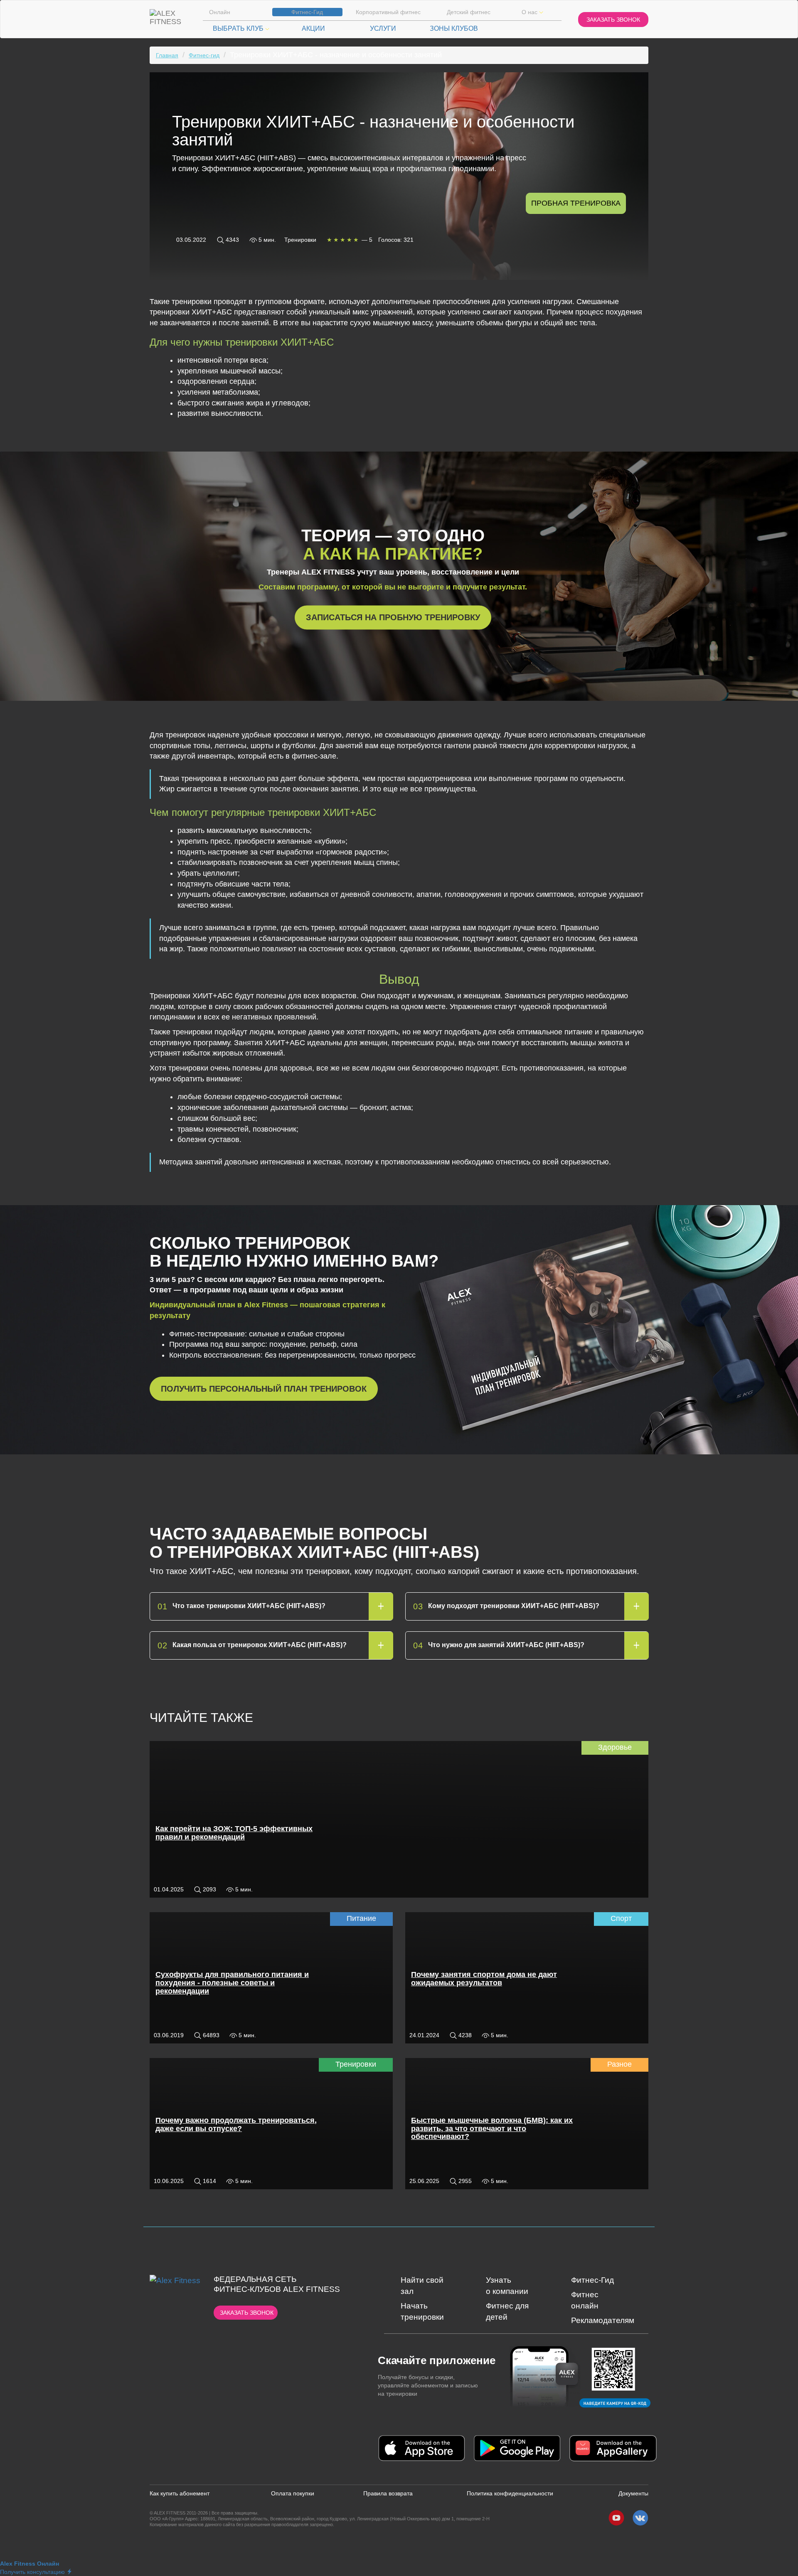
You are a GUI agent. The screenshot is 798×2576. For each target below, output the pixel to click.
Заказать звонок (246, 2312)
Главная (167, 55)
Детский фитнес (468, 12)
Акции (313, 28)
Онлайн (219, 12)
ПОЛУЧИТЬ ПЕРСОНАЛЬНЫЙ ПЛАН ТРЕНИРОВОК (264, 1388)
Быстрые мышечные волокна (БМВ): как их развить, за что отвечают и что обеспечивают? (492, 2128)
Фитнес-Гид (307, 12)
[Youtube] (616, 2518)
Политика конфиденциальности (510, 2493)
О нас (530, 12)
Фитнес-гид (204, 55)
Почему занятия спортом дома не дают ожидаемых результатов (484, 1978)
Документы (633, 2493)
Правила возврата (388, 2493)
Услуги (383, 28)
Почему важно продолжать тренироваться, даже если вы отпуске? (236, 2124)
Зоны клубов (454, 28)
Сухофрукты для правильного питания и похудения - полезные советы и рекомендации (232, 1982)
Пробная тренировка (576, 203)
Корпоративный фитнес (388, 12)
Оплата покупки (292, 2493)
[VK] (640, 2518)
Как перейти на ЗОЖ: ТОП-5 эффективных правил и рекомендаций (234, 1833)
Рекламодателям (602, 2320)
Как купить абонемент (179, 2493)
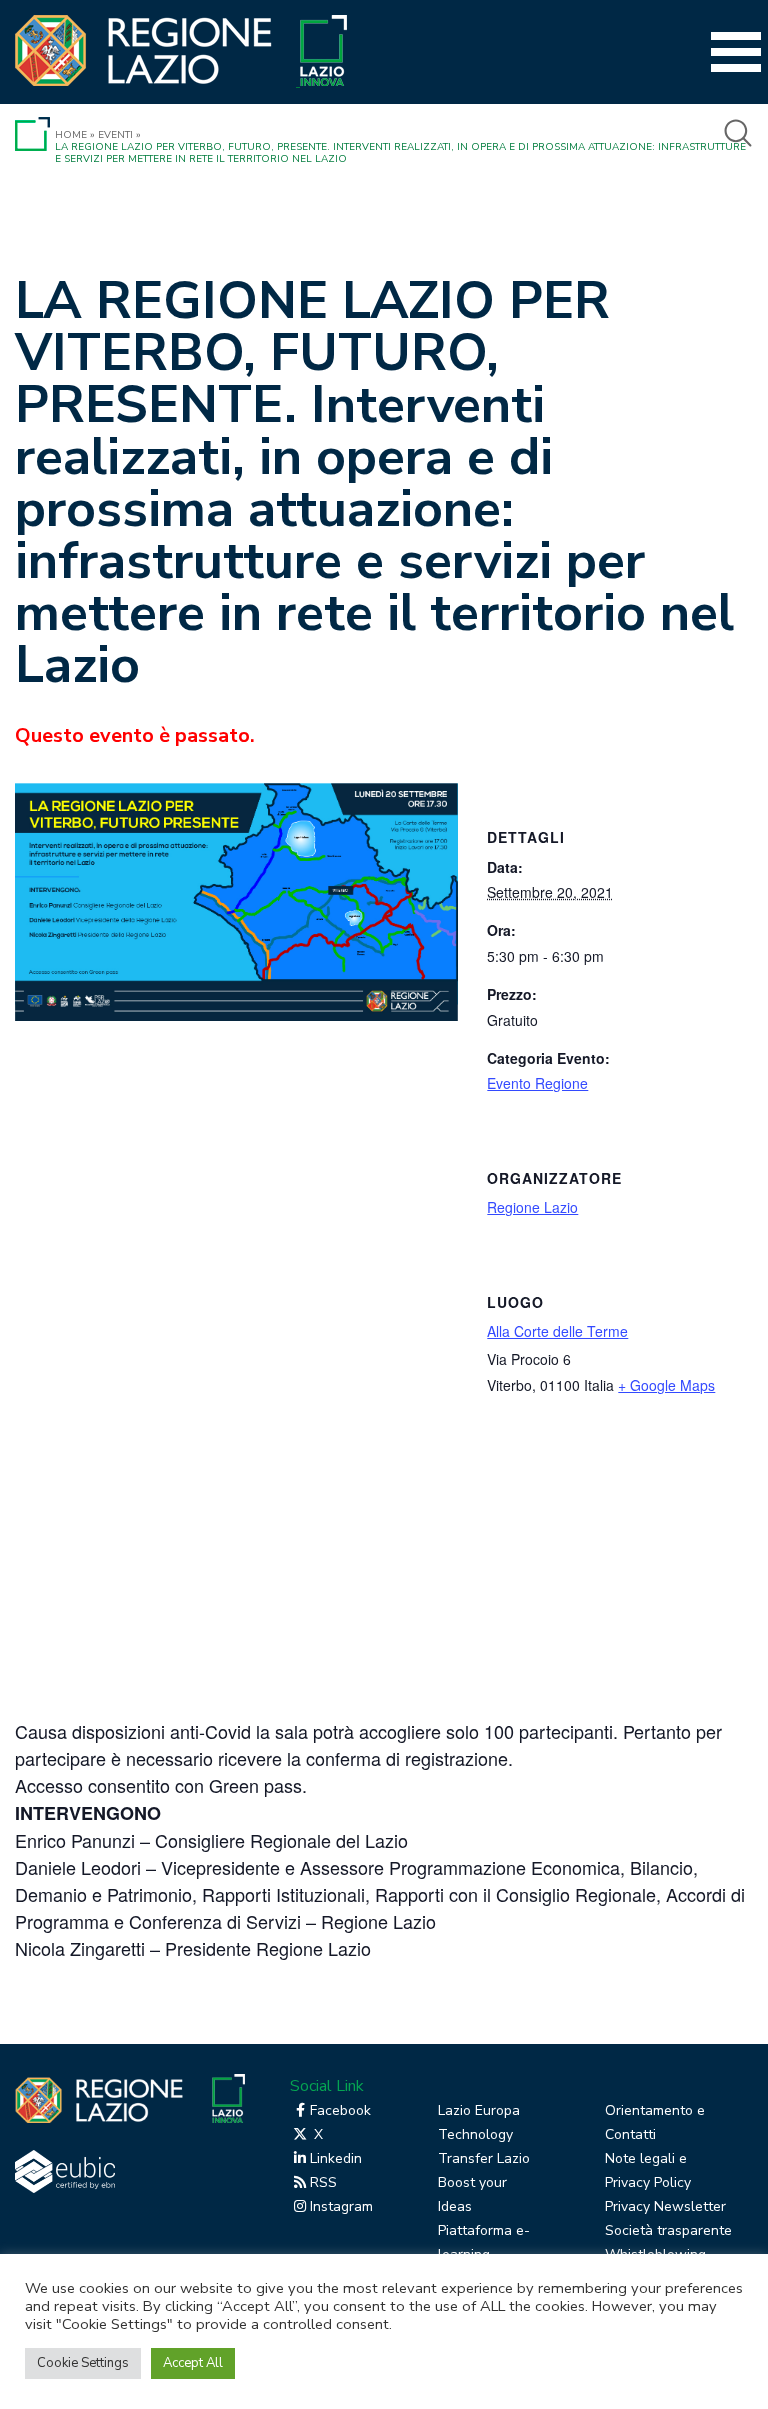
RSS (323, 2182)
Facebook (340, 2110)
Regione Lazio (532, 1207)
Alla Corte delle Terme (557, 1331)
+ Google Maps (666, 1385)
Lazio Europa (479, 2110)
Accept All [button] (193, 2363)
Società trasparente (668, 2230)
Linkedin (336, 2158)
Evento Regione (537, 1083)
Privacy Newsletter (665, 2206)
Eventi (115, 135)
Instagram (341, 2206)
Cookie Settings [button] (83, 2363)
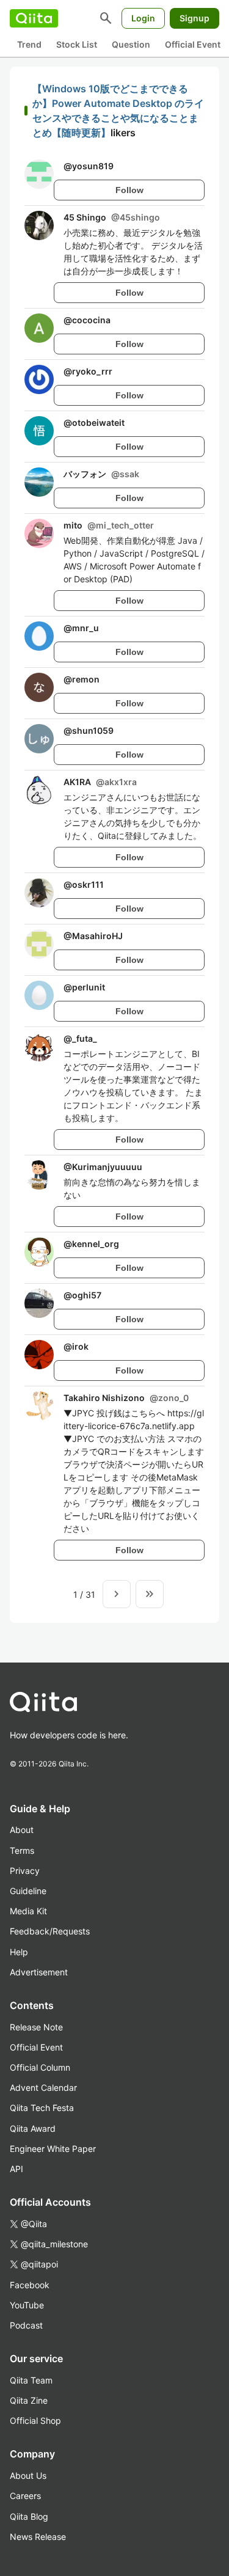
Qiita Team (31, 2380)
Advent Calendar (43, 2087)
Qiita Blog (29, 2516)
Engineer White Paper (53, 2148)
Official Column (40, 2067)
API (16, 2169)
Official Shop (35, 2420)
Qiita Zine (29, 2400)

--------------------

Task instructions: Exactly the lines from the one containing "Рекламодателям (602, 2320)" to the final line of the entries are wanted; please write them out, both ends included, but not the pictures.

Answer box:
Рекламодателям (602, 2320)
Как купить абонемент (179, 2493)
RSS (323, 2182)
Facebook (340, 2110)
Regione Lazio (532, 1207)
Alla Corte delle Terme (557, 1331)
+ Google Maps (666, 1385)
Lazio Europa (479, 2110)
Accept All [button] (193, 2363)
Società trasparente (668, 2230)
Linkedin (336, 2158)
Evento Regione (537, 1083)
Privacy Newsletter (665, 2206)
Eventi (115, 135)
Instagram (341, 2206)
Cookie Settings [button] (83, 2363)
Qiita Team (31, 2380)
Advent Calendar (43, 2087)
Qiita Blog (29, 2516)
Engineer White Paper (53, 2148)
Official Column (40, 2067)
API (16, 2169)
Official Shop (35, 2420)
Qiita Zine (29, 2400)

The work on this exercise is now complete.